Manitoba nursing students explore the realm of virtual reality

Virtual reality kits, which provide a more immersive education than some other virtual learning tools, are used by learners at the University of Manitoba College of Nursing as part of their curriculum.

Medical pupils at the University of Minnesota are currently immersed in a world of virtual reality, using VR technology for purposes beyond simple gaming.

Dr. Nicole Harder, an assistant professor at the University of Manitoba College of Nursing, said that doing things in VR enables learners to gain the kind of disclosure and acquaintance they need. These factors help them become better decision-makers when they are in actual clinical settings.  

Earlier this calendar year, the institution launched two virtual reality teaching spaces at the university, which are being utilised in tandem with dummies and standardised participants in current simulation programmes.

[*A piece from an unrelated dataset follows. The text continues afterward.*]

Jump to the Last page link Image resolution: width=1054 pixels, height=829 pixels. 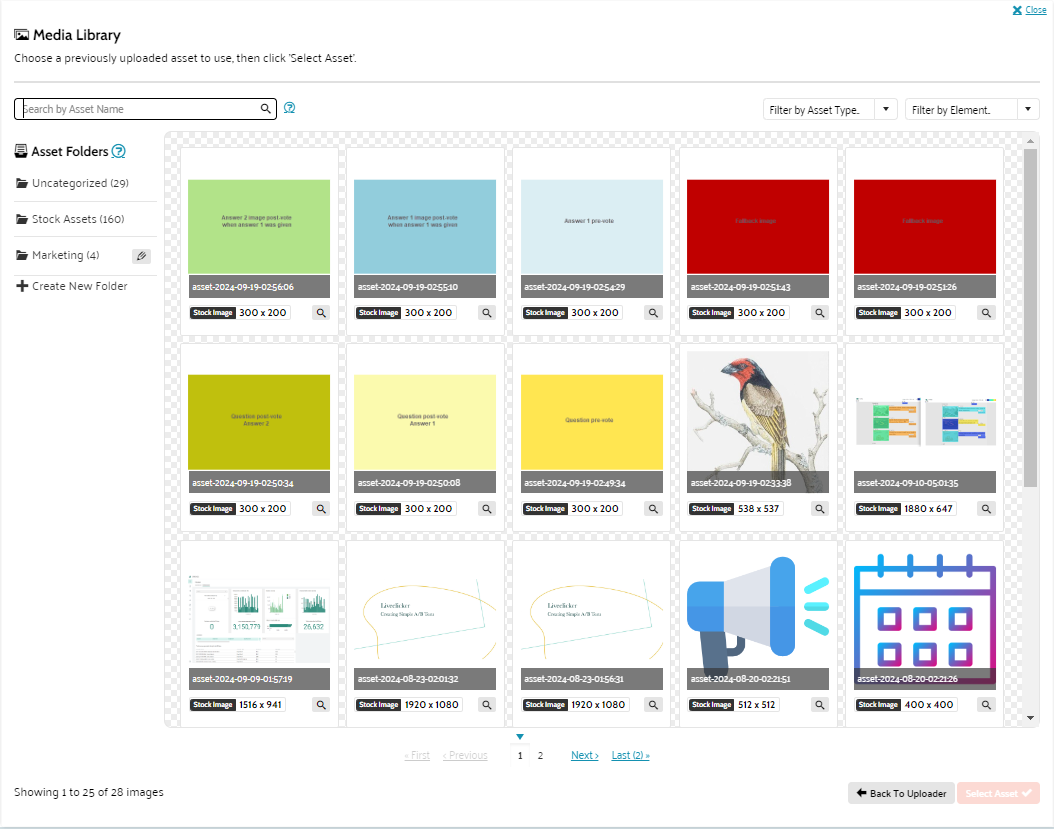pos(630,756)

Preparation, clinical decision-making, mental wellness situations, establishing priorities, and other tasks where pupils’ VR choice-making is crucial are mostly handled by the VR initiative’s organisers.

The introduction of VR exercises in 2022 allowed the College of Nursing programme to grow by 50 percent, enrolling 120 new pupils.

According to Sufia Turner, the College of Nursing’s main teacher for the virtual reality course, the scenarios are customised to measure up to the specific requirements of pupils. This is done in accordance with the knowledge and skill level of the individuals in the simulation. 

The faculty members are focusing on an individual’s analytical abilities and challenges rather than on factors like talents or ability growth.

According to Turner, the curriculum’s settings are fairly frequent representations of what students may encounter in medical studies. She remarked that conditions like diabetes, heart attacks, dehydration, and UTIs are prominent among the usual scenarios that the institution’s students face once they join the ranks of physicians.

Virtual reality headsets, according to Manitoba Nurses Union President Darlene Jackson, are an excellent way for nursing students to experience what it feels like to serve in a crisis.

She claims that stress is plaguing staff nurses in the region, while there is a severe nursing deficit. According to her, it’s imperative that they begin hiring additional healthcare professionals to assist in filling those desperately required roles.

The value of having mentors or coaches accessible to these recently registered nurses is immense. According to Jackson, it’s important to have somebody to talk to, contemplate alongside, and exchange experiences with.

Jackson elaborated further, saying that, according to her conviction, it is crucial to have a skilled nurse available to spend time with these first-year students and work closely with them as they adjust to their new environment.